Brisac married Alice M. Hain in 1878 and they had two children - Virginia, born in 1883, and Belnore Brisac, Jr. born in 1888.

When Virginia was nineteen, Brisac and his wife were persuaded by friend and local theatre impresario Reginald Travers to allow her to act professionally. She quickly became a headliner on the West Coast Stock theatre circuit and, in April 1906, married an actor she met while on tour in Los Angeles, California. When the marriage failed in 1911, Brisac made a home for Virginia's four-year-old daughter, Ardel, who lived with them for over ten years before finally rejoining her mother in 1922. Brisac continued to be a surrogate father and mentor to his granddaughter until his death in 1940. (Note: Theatre ran in Brisac's family. As a young girl growing up in Texas, his wife Alice had been interested in acting and passed that interest on to her children. His brother, Norline - a "would-be actor" and sometime stage manager for Sarah Bernhardt - seeded his niece's interest with autographed photo postcards of famous actors. Daughter Virginia went on to become the professional stage and screen actress Virginia Brissac (adopting the original French spelling of the family name for her stage name). Belnore Brisac, Jr. sang and was involved in occasional amateur theatricals throughout his life, and Virginia's daughter became the Hollywood screenwriter and story editor, Ardel Wray, known for the screenplays for I Walked with a Zombie, The Leopard Man and Isle of the Dead. Although supportive, there is no evidence that B. F. Brisac himself had any interest in it.)

Alice Brisac died in 1924 after a long illness. B. F. remarried in 1930, and he and his second wife continued living in San Francisco until his death ten years later.

==Death and tribute==

Upon his death on January 6, 1940, the Board of Trustees of The San Francisco Society for the Prevention of Cruelty to Animals paid tribute to Brisac in a resolution which read in part: “His was a long, full and beneficent life.
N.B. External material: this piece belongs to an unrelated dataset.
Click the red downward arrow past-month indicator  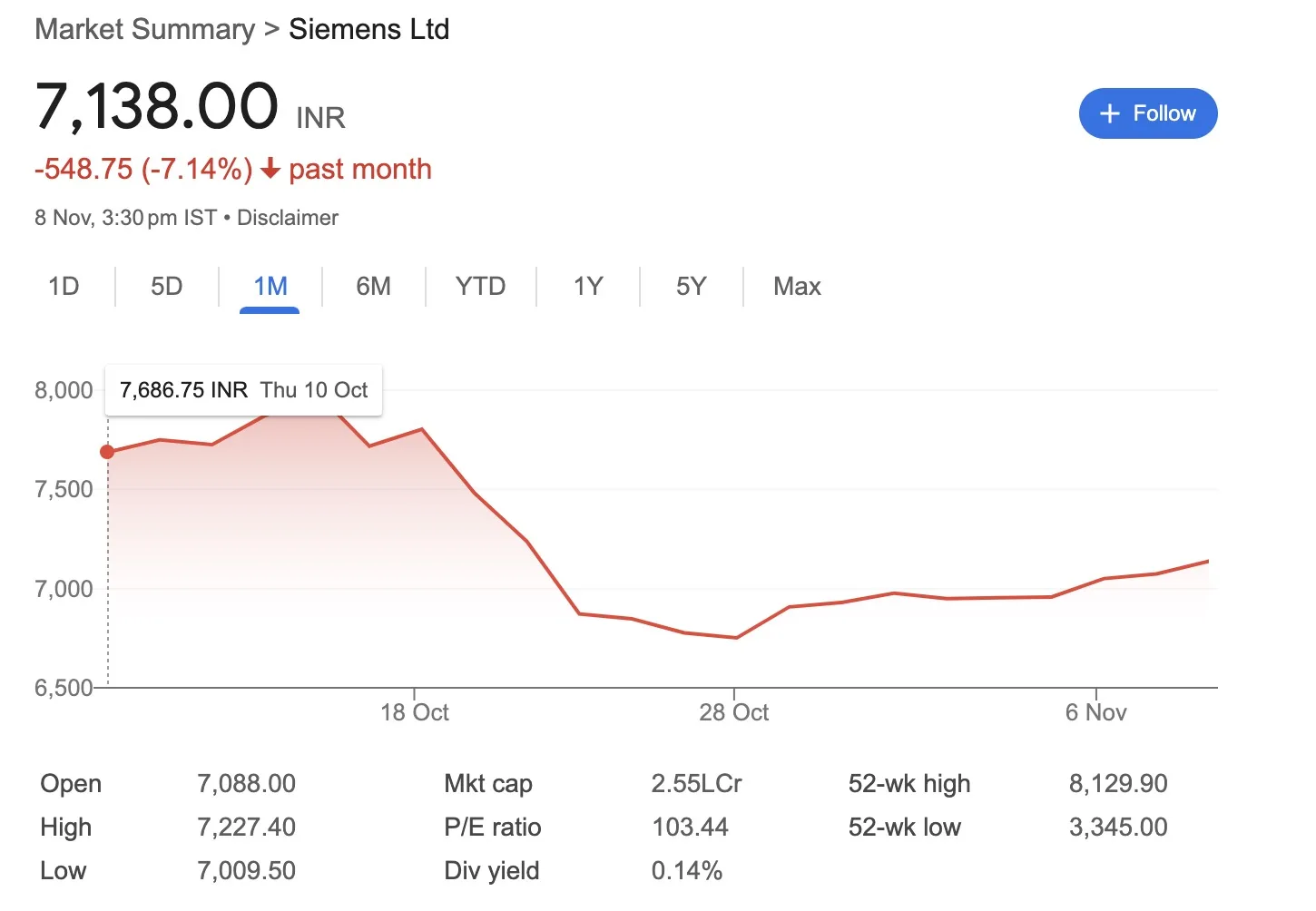(x=270, y=169)
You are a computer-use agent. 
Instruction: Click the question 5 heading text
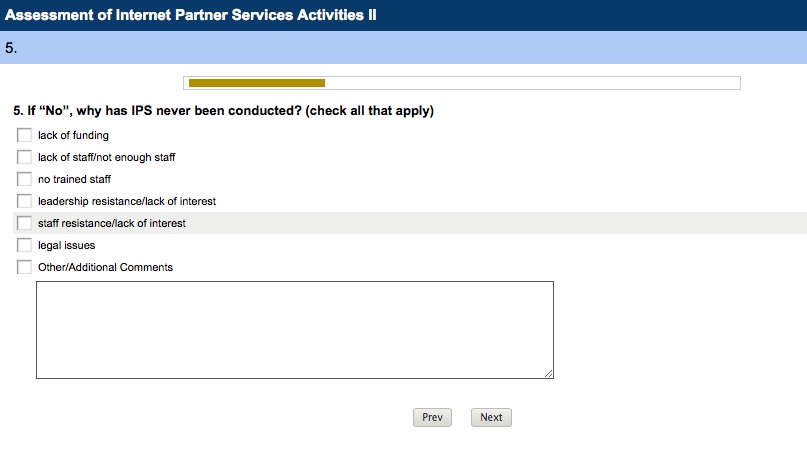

Kindness for his fellow men and a deep sense of consideration and responsibility for the welfare of helpless creatures were primary precepts upon which he based his conduct and living. As a humanitarian, his loss will be felt throughout the entire country.”

His ashes were interred in the Brisac family niche, along with those of his wife and others in his family, in the Columbarium at the Mt. Olivet Memorial Park in Colma, California, outside of San Francisco.